图6：输出端的液滴，含有Cy3标记的无胆固醇DNA。DNA均匀分布在液滴中。

通过对比图5和图6所在的视频，研究人员证实，DNA在液滴外围的富集过程发生在液滴从交叉结流到出口的短暂时间内。

HiCAM Fluo高速荧光成像相机与传统高速成像相机的对比

研究明确指出，使用传统高速相机无法完成此实验。原因在于，传统高速相机的传感器灵敏度不足以在如此高的帧率下检测低浓度荧光染料发出的微弱信号。若想用传统相机检测到信号，必须增加曝光时间，从而降低帧率，但这会导致无法捕捉液滴生成的高速动态过程。唯一的妥协方法是降低微流控设备的流速，但这改变了实验条件本身，而非克服了技术挑战。

结论

Lambert Instruments的HiCAM Fluo相机、荧光寿命成像相机在本案例中证明了其应对极端成像挑战的卓越能力。它通过集成高速CMOS相机与高性能单级双MCP图像增强器，独一无二地同时满足了高速成像超高帧率（>4000 fps） 与超低光信号检测的双重要求。

HiCAM Fluo荧光寿命成像相机的成功应用，使得研究人员能够在不改变样品状态或实验条件的前提下，直接观察和量化微流控系统中高速、弱光的荧光动力学过程，为微流控、单细胞分析、化学反应动力学等前沿领域的研究提供了强大的工具。其价值在于将原本“不可见”的高速微观过程转化为可定量分析的视觉数据，推动了相关科学的进步。
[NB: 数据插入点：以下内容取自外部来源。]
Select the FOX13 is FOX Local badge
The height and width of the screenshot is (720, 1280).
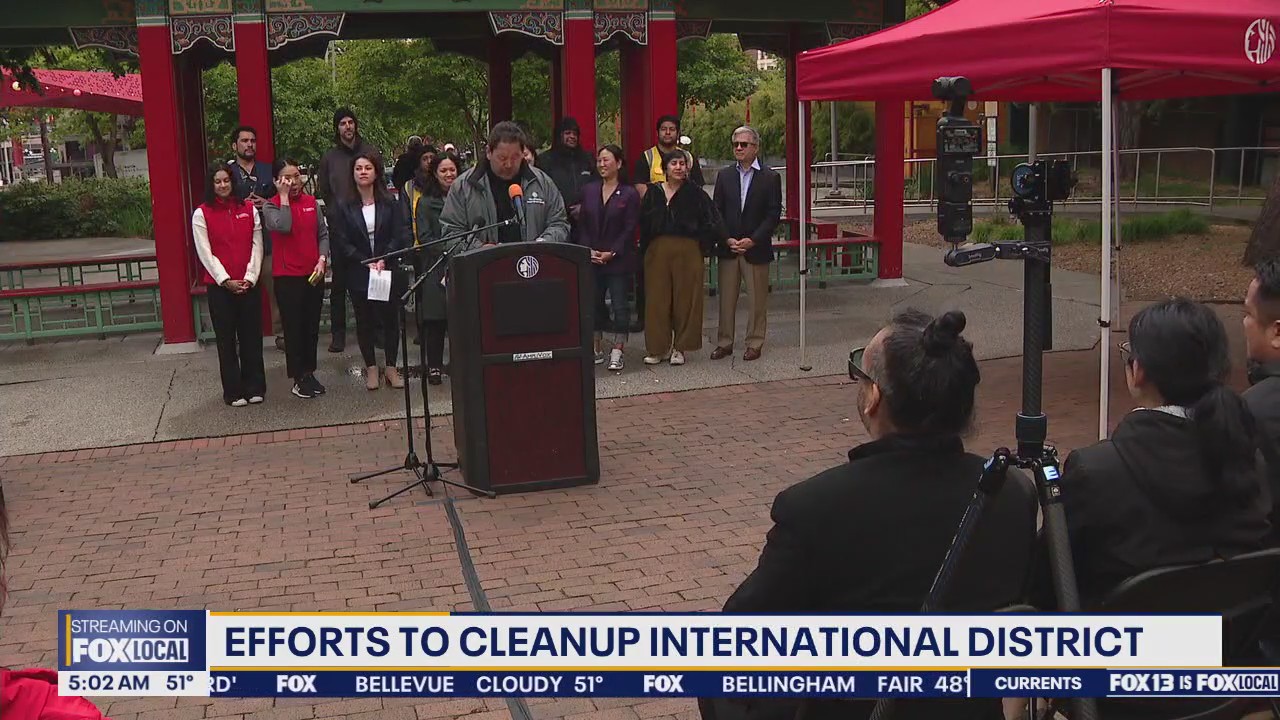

参考文献：Jahnke, K., Weiss, M., Frey, C., Antona, S., Janiesch, J., Platzman, I., Göpfrich, K., & Spatz, J.P. (2019). Programmable Functionalization ofSurfactant-Stabilized Microfluidic Droplets via DNA-Tags. Advanced Functional Materials, 29(23).